### YOUR ASSIGNMENT
Reproduce the entries below verbatim, starting at the beginning of the entries and ending at the line containing "zoom-menu-option-parallel: Parallel is", with both ends included. Omit the pictures from your copy.

Saved data entries
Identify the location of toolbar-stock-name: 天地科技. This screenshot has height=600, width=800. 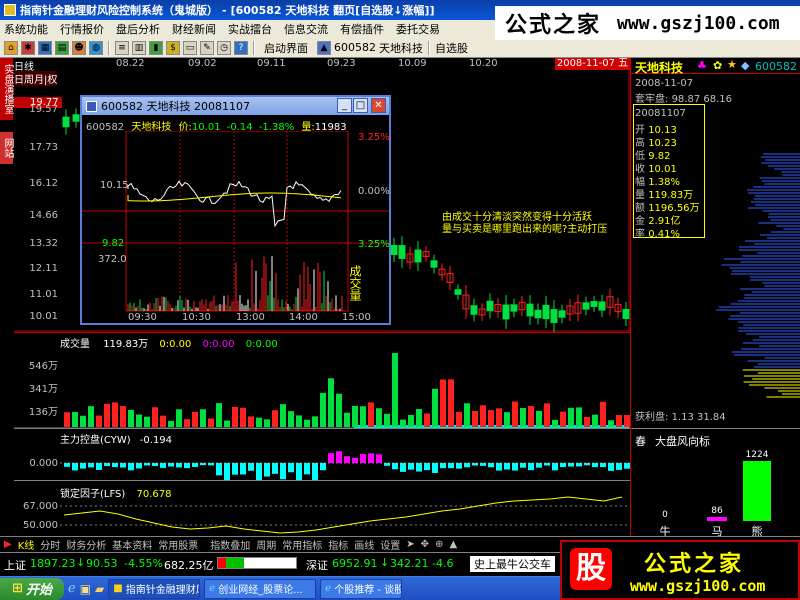
(401, 48).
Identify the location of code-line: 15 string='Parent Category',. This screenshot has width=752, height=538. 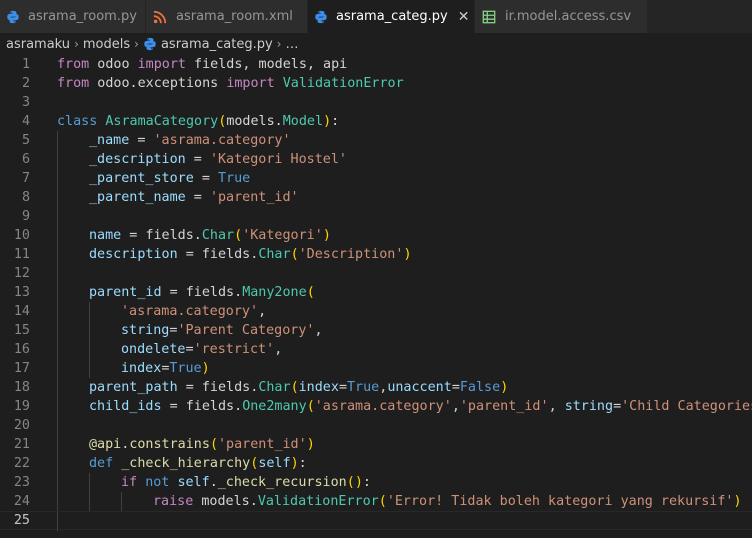
(376, 330).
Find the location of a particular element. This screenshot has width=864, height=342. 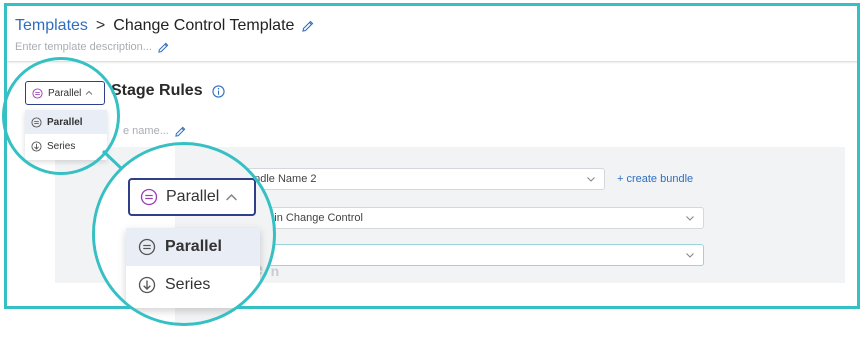

zoom-menu-option-parallel: Parallel is located at coordinates (193, 247).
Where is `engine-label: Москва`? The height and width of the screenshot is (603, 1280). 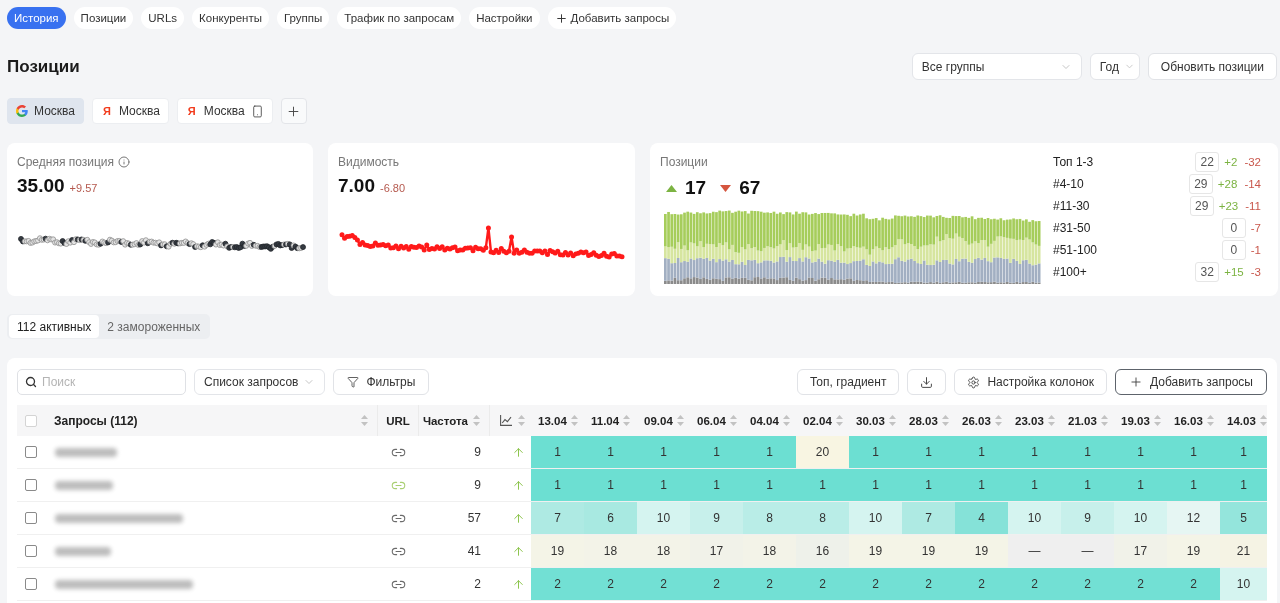
engine-label: Москва is located at coordinates (54, 111).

### OUTPUT BELOW
Identify the location of toolbar-stock-name: 天地科技. This screenshot has height=600, width=800. 
(401, 48).
Identify the location of code-line: 15 string='Parent Category',. This screenshot has width=752, height=538. 
(376, 330).
Find the location of a particular element. This screenshot has width=864, height=342. 

zoom-menu-option-parallel: Parallel is located at coordinates (193, 247).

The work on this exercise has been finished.